That brings to an end the long Resolution on Genocide in Sri Lanka that reflects to some extent the feelings and frustrations of our people – an ancient people with an ancient culture and language. It is my hope that this Resolution would not be considered as an epistle to the International Community  only, unrelated to the life of my Sinhalese brothers and sisters. This Resolution is a challenge to your moral integrity and humaneness.  If you could assimilate what brutality and inconsiderateness has preceded you or bypassed you so far, may be chances for moral regeneration and a more healthier cooperative and co ordinated life style for the future of all people living in this blessed Isle could be ensured.

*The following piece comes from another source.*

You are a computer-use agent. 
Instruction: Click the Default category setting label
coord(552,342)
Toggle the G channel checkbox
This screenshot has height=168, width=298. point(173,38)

If only the words of one of our greater Civil Law Advocates who also happened to be the Leader of his people at that time 40 years ago in September 1974, enshrined in a Memorandum from the Tamils of Ceylon to all delegates attending the 20th Commonwealth Conference in Sri Lanka had been then heeded at that time we may have averted the brutal war and its ill effects.

He said “In Ceylon today there is clearly a situation where immediate action and assistance are necessary to stop a bad situation from getting worse”. He was appealing to this Common Wealth Delegates that they should use their good offices to help in the solution of the problem that had arisen.

Today we need to rewrite the wrongs done by all of us. We need to search our conscience. We need to examine ways and means of ushering in a new way of life a new culture. In this regard let me quote from an excellent speech made by former Prime Minister of Australia Mr.Paul Keating at Redfern Park, Sydney on December 10th 1992 on the occasion of the launch of Australia’s Celebration of the 1993 International Year of the World’s Indigenous People. He said and I quote, “And, as I say, the starting point might be to recognise that the problem starts with us non-Aboriginal Australians.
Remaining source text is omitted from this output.